EXCERPT PROVIDED:
--- START ---
You shouldn't be picking an equity mutual fund for anything less than 8-10 years. During such a long period the fate of any MF can change, so do not be very picky. Go with a rough idea and then live with it. A normal strategy does not involve switching funds frequently and it is impractical after you have accumulated a huge corpus. How do you move a huge corpus into another equity fund quickly without increasing risk? Holding an equity fund for a long duration reduces the probability of loss.

 

The focus is longer than 8-10 years and protection from market fall. You should bear in mind that you will be holding a huge corpus that will not be easy to move into another equity fund. That is why taking high bets on a sector or thematic fund for the long term is risky, it is not easy to time them! A Flexi cap (earlier this was called a multi-cap) allows a better risk-reward scenario in the long run with relatively lesser management effort. Pure equity funds will also give the opportunity of harvesting excess gains from time to time along the journey. That is due to its higher volatility compared to lesser volatile debt funds. Balancing from time to time by hand allows a deeper understanding of investment management and moving funds to suitable known low-risk debt funds is better than relying on the debt component of an aggressive hybrid fund when the goal is coming close. Managing a pure equity fund with debt fund by hand is superior in this way when compared to an aggressive hybrid fund. It also allows you to have clearer management of your debt fund and equity fund. Incidentally, this also allows remaining handy with a low-risk debt corpus if there is a sudden huge opportunity in the form of a severe market crash (which is environmental and expected to recover soon). Most gains in a market are made in the few bull runs after a huge market correction, so this is a significantly important aspect of this strategy and not a trivial one.
--- END ---
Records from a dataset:
--- START ---
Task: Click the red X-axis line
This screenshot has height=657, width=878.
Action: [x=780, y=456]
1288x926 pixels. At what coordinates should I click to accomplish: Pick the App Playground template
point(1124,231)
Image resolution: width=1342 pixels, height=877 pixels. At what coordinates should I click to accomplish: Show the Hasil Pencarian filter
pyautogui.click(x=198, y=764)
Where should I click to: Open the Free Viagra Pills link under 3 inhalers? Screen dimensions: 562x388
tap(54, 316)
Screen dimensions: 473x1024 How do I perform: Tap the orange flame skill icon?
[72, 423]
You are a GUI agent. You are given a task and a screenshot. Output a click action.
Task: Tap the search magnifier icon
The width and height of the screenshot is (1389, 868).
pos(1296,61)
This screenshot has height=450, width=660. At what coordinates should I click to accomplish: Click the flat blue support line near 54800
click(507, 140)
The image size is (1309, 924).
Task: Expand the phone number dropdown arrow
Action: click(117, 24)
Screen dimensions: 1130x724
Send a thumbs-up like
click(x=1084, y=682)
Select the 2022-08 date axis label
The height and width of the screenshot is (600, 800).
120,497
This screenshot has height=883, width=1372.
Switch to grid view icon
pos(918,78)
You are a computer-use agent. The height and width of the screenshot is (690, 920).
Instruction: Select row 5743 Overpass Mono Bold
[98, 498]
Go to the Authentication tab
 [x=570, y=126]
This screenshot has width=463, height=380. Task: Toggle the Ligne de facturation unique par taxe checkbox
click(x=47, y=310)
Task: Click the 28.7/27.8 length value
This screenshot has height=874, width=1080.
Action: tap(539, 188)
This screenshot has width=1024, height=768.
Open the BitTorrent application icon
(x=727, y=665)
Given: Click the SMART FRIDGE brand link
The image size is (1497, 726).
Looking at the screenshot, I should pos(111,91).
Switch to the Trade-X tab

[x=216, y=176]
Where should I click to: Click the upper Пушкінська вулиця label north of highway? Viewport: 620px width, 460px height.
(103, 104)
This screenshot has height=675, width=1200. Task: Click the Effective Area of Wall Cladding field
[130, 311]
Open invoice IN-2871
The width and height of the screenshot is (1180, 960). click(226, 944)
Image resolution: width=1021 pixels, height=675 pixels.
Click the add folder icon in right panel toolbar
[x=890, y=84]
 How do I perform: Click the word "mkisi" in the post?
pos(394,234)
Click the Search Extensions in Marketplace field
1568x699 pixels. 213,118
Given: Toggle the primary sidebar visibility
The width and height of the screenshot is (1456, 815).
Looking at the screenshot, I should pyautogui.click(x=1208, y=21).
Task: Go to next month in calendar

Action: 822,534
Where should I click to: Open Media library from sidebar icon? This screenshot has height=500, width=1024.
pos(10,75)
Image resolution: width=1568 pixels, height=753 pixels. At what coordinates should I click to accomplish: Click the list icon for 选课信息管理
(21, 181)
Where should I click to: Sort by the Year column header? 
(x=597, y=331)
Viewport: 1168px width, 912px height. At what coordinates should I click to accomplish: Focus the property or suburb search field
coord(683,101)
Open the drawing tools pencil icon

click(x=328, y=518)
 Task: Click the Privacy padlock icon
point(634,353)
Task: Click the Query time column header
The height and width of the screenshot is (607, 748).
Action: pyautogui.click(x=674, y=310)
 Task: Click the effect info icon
--- END ---
WHAT IS EXPECTED:
Rewrite the mutual fund text from "You shouldn't be" to "probability of loss.", changing "huge corpus" to "large corpus".

ANSWER TO THE EXERCISE:
You shouldn't be picking an equity mutual fund for anything less than 8-10 years. During such a long period the fate of any MF can change, so do not be very picky. Go with a rough idea and then live with it. A normal strategy does not involve switching funds frequently and it is impractical after you have accumulated a large corpus. How do you move a large corpus into another equity fund quickly without increasing risk? Holding an equity fund for a long duration reduces the probability of loss.